PASSAGE
Mike Wallace of Abbott Laboratories’ Ross Laboratories Division provides an updated look at RFID at HealthPack 2005, held in San Antonio in late March.

Wallace, director process and package development who divulged Ross’s then-current RFID plans in an article Packaging World published last July ‘Go deeper’ on RFID, noted that its Isomil infant formula is the fourth-most frequently stolen product from its top customer, Wal-Mart. Ross installed radio-frequency identification (RFID) equipment in its packaging development lab and began to send RFID-tagged products to Wal-Mart in January 2005.

Initially, tagging was done manually. “We had coding challenges,” Wallace admitted. “We couldn’t get the reader and tag to talk to one another. We did 48 pallets, and then changed readers and tags. After that the process went smoothly.”

TASK A
According to the RFID passage, when did Ross begin sending RFID-tagged products to Wal-Mart?
TASK B
Please retype the RFID passage from "Mike Wallace of" up to and including "in late March.".
TASK C
Extend the RFID passage beyond its final sentence.
The listing has no connection to the RFID passage.

DATA EXTRACT
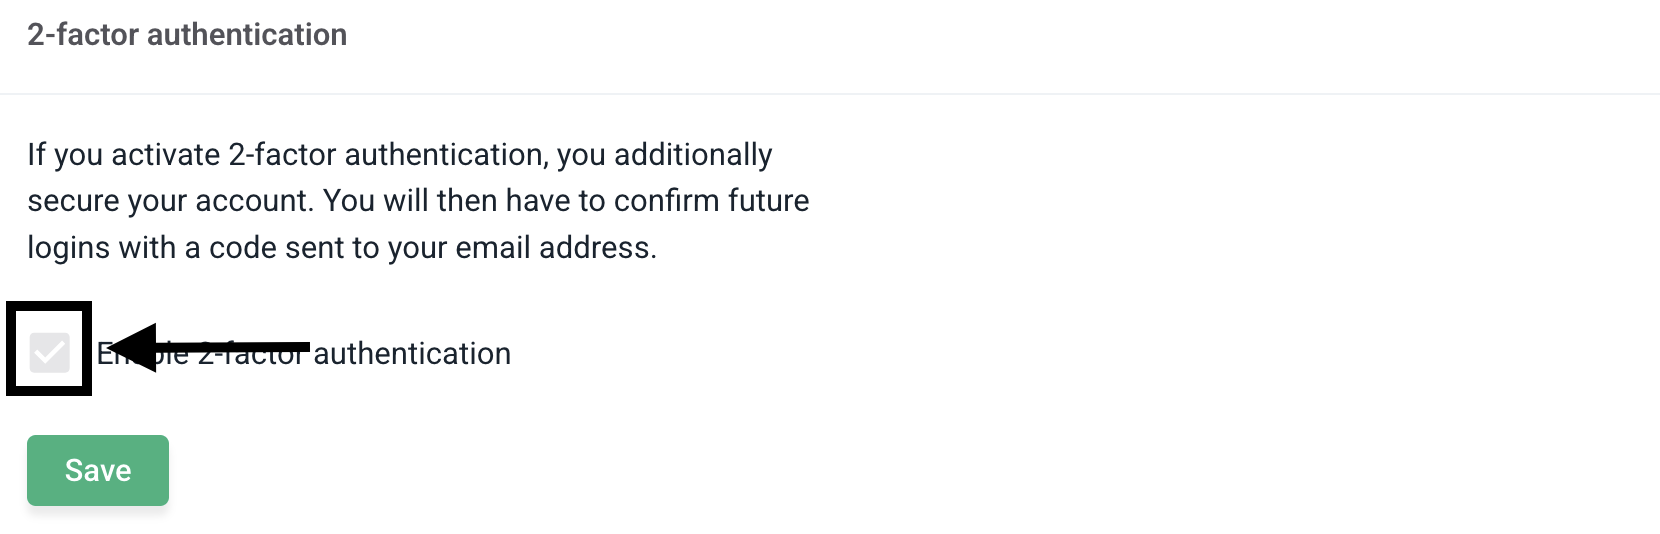Click the "2-factor authentication" section heading
1660x534 pixels.
(187, 35)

ANSWER SECTION A
January 2005.

ANSWER SECTION B
Mike Wallace of Abbott Laboratories’ Ross Laboratories Division provides an updated look at RFID at HealthPack 2005, held in San Antonio in late March.

ANSWER SECTION C
Wallace explained that Wal-Mart hopes “RFID technology will help them identify out-of-stock items, a problem that occurs mostly on Saturdays and they don’t know they’re out of stock.”

Wal-Mart’s Simon Langford, who is manager of the retailer’s Global RFID Strategy, spoke at RFID Journal’s RFID Live! conference last week. He told the audience that Wal-Mart associates (store personnel) can replenish only 1 of 12 out-of-stocks that occur on Saturdays.

“They figure RFID technology can reduce out-of-stock lost sales by one percent, or $2.5 billion per year,” said Wallace.

Ownership challenges at Wal-Mart

Reducing out-of-stock products is also a key goal for Abbott, according to Wallace. “We’ll be able to tell where any case is at any time and be proactive in helping Wal-Mart get those cases on the floor. The end game is that Wal-Mart sells its shelf space to the most profitable bidder. They only pay you for what they can scan at the checkout. That means all shipping, stocking inefficiencies, and shrinkage we now own as their supplier. RFID will change that.”

Ross Labs was also involved in Project Jumpstart. “Jumpstart involved pharmaceutical companies, distributors, pharmacy chains, industry trade groups, and the Food and Drug Administration. The most interesting thing about it from Abbott’s perspective was the collaborative approach, with calls regularly made to address issues with labels, 21 CFR, and how the agency worked with us.”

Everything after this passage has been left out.